Wednesday, March 7, 2007

Pills, pills, pills!

I was packing tonight and I realized I am taking eight different prescription medications with me on this trip. I have an entire bag devoted to pills. At my doctor's recommendation, I have anti-malaria pills, pills for altitude sickness (Cusco, Peru is at 11,300 feet), antibiotics (for some reason he tossed those in when he found out I was going to Bangkok), pills in case I get typhoid, pills in case I drink the water (if you know what I mean)...I can't keep track of them. For all I know, there are some pills in here that make me invisible and let me see through time.

My primary concern is not that I am going to get sick, it's that I'm going to get arrested for walking around with 65 pounds of pills in my suitcase. I don't want to end up like the guy in "Midnight Express". It's not that I'm too pretty to go to prison, I just hate having a roommate.

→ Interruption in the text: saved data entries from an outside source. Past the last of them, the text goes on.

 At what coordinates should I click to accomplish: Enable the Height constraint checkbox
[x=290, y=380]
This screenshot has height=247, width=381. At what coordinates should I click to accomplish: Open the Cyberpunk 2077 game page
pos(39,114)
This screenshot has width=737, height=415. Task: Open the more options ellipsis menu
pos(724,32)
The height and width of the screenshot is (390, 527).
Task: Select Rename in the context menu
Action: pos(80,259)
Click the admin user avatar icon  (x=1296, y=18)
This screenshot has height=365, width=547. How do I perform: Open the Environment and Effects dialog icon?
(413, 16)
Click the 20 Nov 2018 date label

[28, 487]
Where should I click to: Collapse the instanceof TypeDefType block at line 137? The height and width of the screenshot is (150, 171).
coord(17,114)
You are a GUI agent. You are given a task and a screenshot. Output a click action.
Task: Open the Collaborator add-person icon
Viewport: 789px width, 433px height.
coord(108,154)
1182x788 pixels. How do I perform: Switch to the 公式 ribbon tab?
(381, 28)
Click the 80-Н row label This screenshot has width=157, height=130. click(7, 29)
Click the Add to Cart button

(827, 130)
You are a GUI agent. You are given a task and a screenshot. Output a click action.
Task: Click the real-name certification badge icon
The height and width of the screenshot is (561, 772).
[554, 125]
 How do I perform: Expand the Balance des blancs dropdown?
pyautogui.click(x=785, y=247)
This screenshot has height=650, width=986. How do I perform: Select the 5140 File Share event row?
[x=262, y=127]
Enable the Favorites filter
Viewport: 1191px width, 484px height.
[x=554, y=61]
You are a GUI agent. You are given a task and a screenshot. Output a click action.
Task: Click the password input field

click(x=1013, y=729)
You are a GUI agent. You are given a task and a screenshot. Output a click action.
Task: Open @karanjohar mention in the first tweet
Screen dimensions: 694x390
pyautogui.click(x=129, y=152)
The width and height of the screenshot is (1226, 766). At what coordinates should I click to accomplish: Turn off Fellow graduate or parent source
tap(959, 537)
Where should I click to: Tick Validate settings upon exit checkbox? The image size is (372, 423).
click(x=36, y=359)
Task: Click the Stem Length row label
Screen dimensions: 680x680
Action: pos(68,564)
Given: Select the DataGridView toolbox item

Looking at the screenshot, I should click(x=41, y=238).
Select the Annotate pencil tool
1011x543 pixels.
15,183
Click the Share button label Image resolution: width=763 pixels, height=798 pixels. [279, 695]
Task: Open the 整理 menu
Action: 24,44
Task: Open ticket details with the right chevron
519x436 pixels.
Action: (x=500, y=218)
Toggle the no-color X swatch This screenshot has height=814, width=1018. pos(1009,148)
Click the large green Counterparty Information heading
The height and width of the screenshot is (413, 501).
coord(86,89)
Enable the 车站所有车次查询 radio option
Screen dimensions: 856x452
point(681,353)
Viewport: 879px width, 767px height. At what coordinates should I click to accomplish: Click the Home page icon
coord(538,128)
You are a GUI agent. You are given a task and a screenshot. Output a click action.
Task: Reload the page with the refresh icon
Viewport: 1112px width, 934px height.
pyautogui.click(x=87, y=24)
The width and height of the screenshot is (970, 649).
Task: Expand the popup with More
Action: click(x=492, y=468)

I wonder if this is what people mean when they talk about "adventure travel". Can you measure adventure in number of prescriptions? If so, where do I rank having 8 of them? I can't imagine what ailment could befall me that I do not already have a pill to counteract. Maybe there's some disease in New Guinea that makes your hand take on a life of its own and try to strangle you. I don't have a pill for that one. But what good would a pill be when you couldn't even open the child-proof cap because your hand is trying to kill you? I leave it to medical science to address these questions.

I feel a certain amount of embarrassment having all these pills because each pill is physical evidence of my weak, Westernized immune system. Do the Cambodians walk around popping anti-malaria pills all day? No, they don't. They just get malaria. And I bet they don't bitch about it, either.

I wonder if growing up there it's similar to the West, when the neighbor kid gets chicken pox and your parents send you off to play with him. "Why don't you go play with Phirun? He's got malaria and that disease where your hand tries to kill you. Take a sweater."

There's no doubt about it -- my immune system is a pansy.